Poster Presentation – one of the primary reasons for attending this conference was my first poster presentation. I laid out my proposal of studying the correlation between sensorimotor synchronization and phonological awareness in dyslexic students. Many people stopped by, and a lot of the music teachers I spoke with didn’t know that dyslexic students couldn’t keep a beat. I received excellent feedback from everyone I met as well as direction for contacts who could further my understanding in this area.
Bridging the Gap: Connecting Policy with Music Education – This seminar was also led by Richard Tilley. He talked about what it means to have a well-rounded education, and in fact, music is listed as a separate entity within the list of courses required for a well-rounded education. Being aware of this primary point could be the opening argument for maintaining or starting a music education program at your school.

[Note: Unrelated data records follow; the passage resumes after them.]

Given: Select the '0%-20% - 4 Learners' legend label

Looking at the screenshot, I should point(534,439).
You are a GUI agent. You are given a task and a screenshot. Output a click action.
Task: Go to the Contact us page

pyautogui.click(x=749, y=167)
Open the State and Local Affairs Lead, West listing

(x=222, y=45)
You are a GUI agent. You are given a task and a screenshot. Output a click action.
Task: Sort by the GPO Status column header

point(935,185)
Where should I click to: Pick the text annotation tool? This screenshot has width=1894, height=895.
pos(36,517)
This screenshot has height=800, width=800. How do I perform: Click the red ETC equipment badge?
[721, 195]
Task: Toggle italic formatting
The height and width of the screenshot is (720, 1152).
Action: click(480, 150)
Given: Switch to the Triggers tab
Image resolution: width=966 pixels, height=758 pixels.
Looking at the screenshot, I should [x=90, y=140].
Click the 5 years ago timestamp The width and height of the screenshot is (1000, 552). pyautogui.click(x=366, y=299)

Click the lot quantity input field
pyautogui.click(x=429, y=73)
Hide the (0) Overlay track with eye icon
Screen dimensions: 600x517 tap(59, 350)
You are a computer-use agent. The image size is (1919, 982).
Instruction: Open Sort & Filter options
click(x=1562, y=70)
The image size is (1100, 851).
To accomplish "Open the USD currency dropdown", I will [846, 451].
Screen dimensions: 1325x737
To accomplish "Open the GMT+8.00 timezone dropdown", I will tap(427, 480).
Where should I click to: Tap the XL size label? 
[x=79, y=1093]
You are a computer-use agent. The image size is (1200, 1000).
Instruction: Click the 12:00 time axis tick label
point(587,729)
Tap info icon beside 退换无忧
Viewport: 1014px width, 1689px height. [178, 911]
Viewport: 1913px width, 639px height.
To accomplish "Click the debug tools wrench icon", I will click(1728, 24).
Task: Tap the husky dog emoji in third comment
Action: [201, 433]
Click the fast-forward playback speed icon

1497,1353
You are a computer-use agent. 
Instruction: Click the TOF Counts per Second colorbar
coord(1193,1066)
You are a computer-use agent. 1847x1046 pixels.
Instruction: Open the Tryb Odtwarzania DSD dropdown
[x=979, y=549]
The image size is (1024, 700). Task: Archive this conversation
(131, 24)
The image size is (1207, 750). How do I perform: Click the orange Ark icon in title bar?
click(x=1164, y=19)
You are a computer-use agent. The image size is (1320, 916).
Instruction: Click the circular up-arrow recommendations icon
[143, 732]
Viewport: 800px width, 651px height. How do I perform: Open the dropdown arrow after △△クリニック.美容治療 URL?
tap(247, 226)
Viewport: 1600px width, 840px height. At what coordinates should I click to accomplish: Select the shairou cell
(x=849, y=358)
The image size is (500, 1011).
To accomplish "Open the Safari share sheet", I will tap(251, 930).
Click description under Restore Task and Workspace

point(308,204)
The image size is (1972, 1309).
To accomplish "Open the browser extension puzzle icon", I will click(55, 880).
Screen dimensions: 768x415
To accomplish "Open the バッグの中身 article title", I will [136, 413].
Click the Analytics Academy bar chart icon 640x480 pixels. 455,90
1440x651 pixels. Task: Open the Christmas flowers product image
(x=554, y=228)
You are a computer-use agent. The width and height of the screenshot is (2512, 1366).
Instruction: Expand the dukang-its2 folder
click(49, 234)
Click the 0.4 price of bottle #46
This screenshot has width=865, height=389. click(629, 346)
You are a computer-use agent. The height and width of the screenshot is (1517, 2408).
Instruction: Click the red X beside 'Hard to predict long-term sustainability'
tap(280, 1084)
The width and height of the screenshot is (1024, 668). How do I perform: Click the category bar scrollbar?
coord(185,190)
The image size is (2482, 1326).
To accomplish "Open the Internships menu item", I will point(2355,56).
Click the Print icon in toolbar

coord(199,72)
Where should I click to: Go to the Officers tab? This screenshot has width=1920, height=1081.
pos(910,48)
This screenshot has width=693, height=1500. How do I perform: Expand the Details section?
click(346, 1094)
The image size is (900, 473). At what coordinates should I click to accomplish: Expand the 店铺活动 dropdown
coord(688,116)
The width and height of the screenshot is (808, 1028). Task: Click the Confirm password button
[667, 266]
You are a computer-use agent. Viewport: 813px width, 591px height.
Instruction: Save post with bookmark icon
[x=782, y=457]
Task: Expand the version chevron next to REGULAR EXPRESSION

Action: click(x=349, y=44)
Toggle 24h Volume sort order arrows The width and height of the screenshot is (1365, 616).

Advocacy Strategies for the Educator Advocate – Yes! This was the seminar for me! Lori Orestano-James and Jazzmone Sutton were the leaders for this class. I had met Jazzmone at NAfME’s Northwest Conference, and she remembered me. In addition to talking about the Every Student Succeeds policies, they emphasized joining committees such as curriculum development and attending the Individual Education Plans meetings for disabled students. For me, as I’m not a teacher, my in-route will be attending school board meetings, and the first one I’m attending is this week!